Greenplum’s Gavin Sherry on Remaining Agile Within the Enterprise

September 18, 2012 Paul M. Davis

One of the greatest challenges for an enterprise is iterating while delivering quality products as teams grow in size and projects become increasingly complex. Unchecked, a nimble startup can become burdened with well-intentioned procedures and management models that nevertheless slow the pace of innovation. One of the ways Greenplum avoids this risk can be found in its Metro project, which assembles small ad-hoc teams that are given the freedom to experiment and deliver solutions in a matter of days or hours.

Headed up by Greenplum software architect Gavin Sherry, Metro identifies subject matter experts among the staff who are eager to “think laterally” about a specific problem. Sherry explains that he assembles “special operations teams to very quickly identify a problem, find a solution, and execute upon it within days rather than a month.” Some Metro projects may only take a day, others three or five, but even the largest are capped at two weeks.

Coding

Fittingly, the work environment for Metro teams resembles that of a startup more than an enterprise. “We foster an environment of breaking down standards, where we’re not trying to conform to usual work habits,” Sherry says. “Painting on the walls is encouraged, ping-pong is fine, as long as the focus is on the product.” This expressive environment isn’t merely to foster a fun culture, he explains. It frees the team members to step away from the minutiae of a problem and recognize the top priorities.

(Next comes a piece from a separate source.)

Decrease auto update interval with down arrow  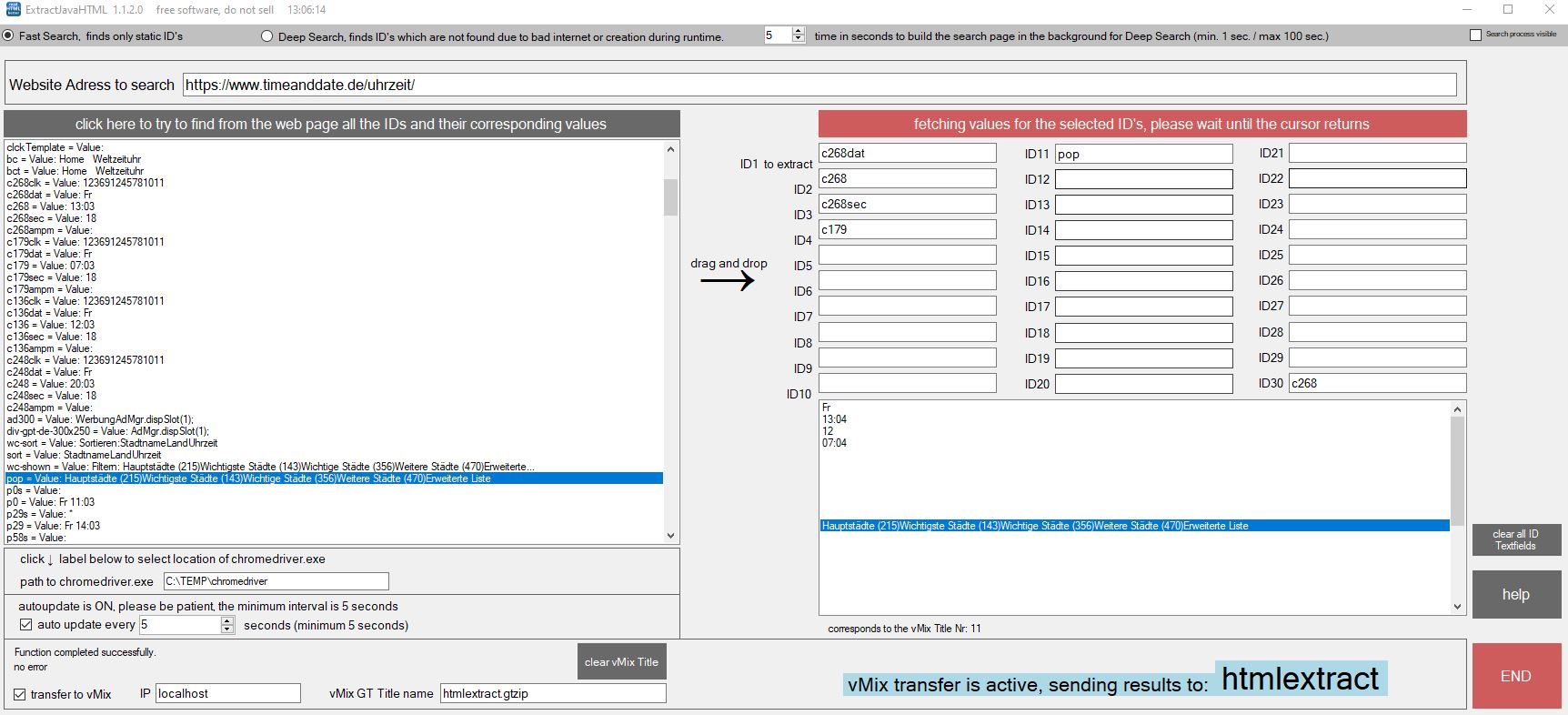coord(227,629)
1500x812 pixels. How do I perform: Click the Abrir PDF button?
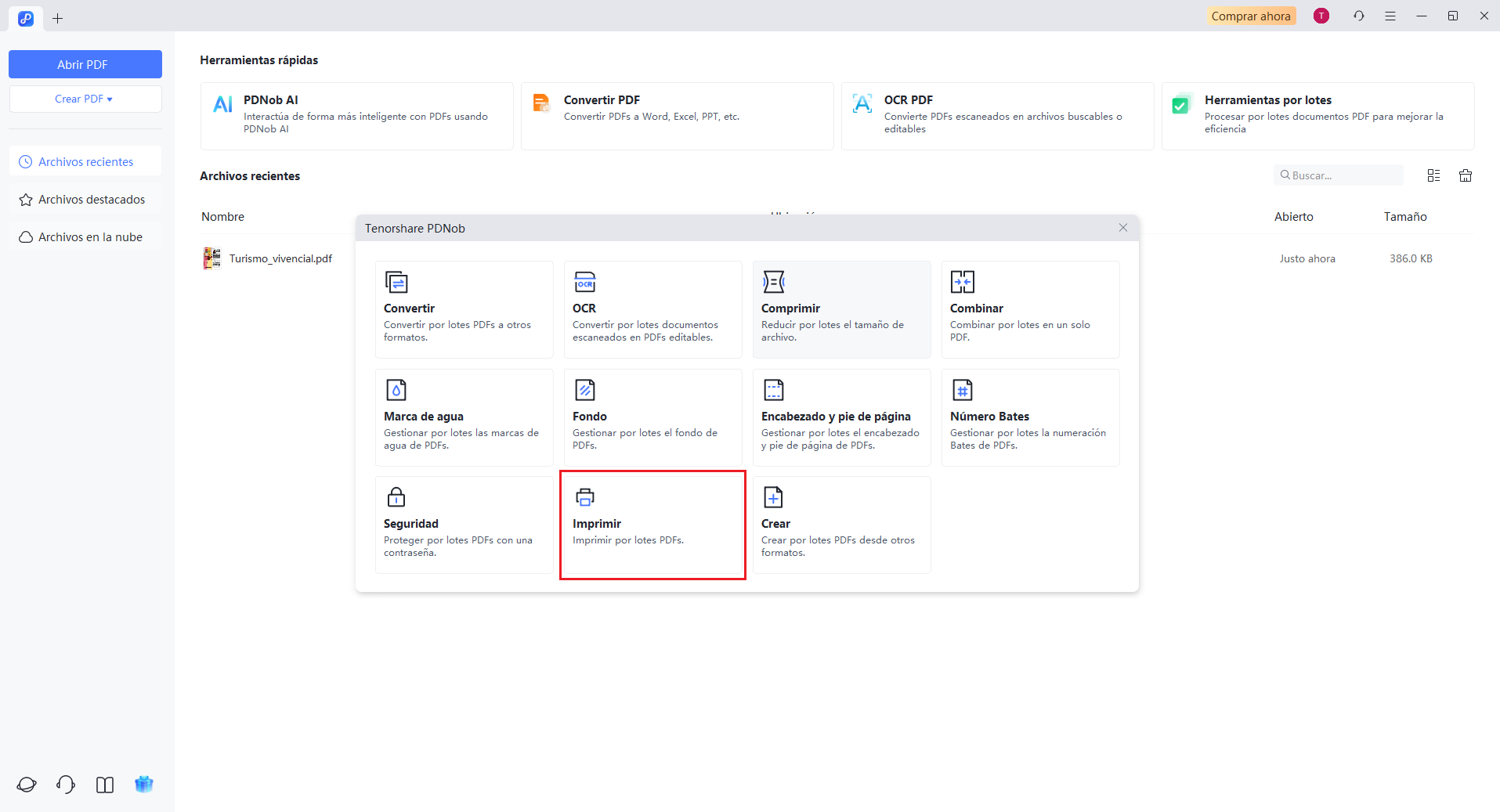click(85, 64)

Once a team is assembled, they meet for a structured planning stage of three hours or less, to articulate the problem and break its solution into discrete and actionable steps. They do this by developing “user stories,” which describe how a stakeholder experiences a project in clear and descriptive language.

Sherry compares the process as similar to building a house. Once the figurative house is built, he says, “I should be able to walk through the front door. I should be able to walk two floors easily.” Outlining a problem’s basic scaffolding in this way reveals tasks and goals that will deliver maximal value to stakeholders in a short amount of time.

Pairing

“Once we describe the problem in terms of stories,” Sherry says, “we prioritize by figuring out what the optimal value opportunity is.” The team asks itself: what does a successful solution to this problem look like, and how is that measured? “The point of done” for a project, he explains, “is the minimum viable product. If you think of the minimal product as something that is done but provides no value, and the maximal product as providing all of the things you could think of, where is the point at which the least effort is expended but the most important requirements addressed?”

Management and business analytics have historically measured tasks in discrete amounts of time. But this method is counterintuitive for these short-term, high impact projects as it can cause delays and scope creep. “It’s tempting to break down tasks into human units of time,” he says, “but humans are bad at estimating how much time it will take for them to complete a task.” Instead, tasks are rated by a three-point system. Each task must have a functional component, with a three-pointed task estimated to take three times longer to complete than a one-pointed task. Every step in the project, he says, “should be commensurate with the size of a Metro project.”

Over the course of time, a team achieves “project velocity,” Sherry says. If a team is achieving 20 points within a week, it can collaboratively look at its performance and reflect on how to reach 25 the following week.

The notion of project velocity comes out of agile software development, as do many ideas behind Metro. When appropriate, Metro teams might use other ideas from agile or extreme programming, such as pair programming, the co-operative coding technique also practiced by Pivotal Labs.

Demo

Agile methods deliver valuable results quickly, and this is reflected in each project’s goals and timetable. “At end of a two week interval,” Sherry says, “the valuable thing produced must be demonstrated to the stakeholders. Demonstrations are compulsory, and are very well-attended.”

Sherry emphasizes that Metro does not operate as its own island within Greenplum, but instead iterates on the company’s products in direct and measurable ways. Hence the project’s name, inspired by the subway systems in large metropolitan cities around the world which function as “common pieces of infrastructure” within a city, “common assets to which everybody contributes and which serve all.”

And since teams are assembled on an ad hoc basis, the project engages the skills and talent of employees across the Greenplum enterprise, and empowers them to achieve in new and unique ways. “When a group has successfully added value,” Sherry says, “meaning it can be placed into a production environment, the team has had an opportunity to leave its mark on the entire organization.”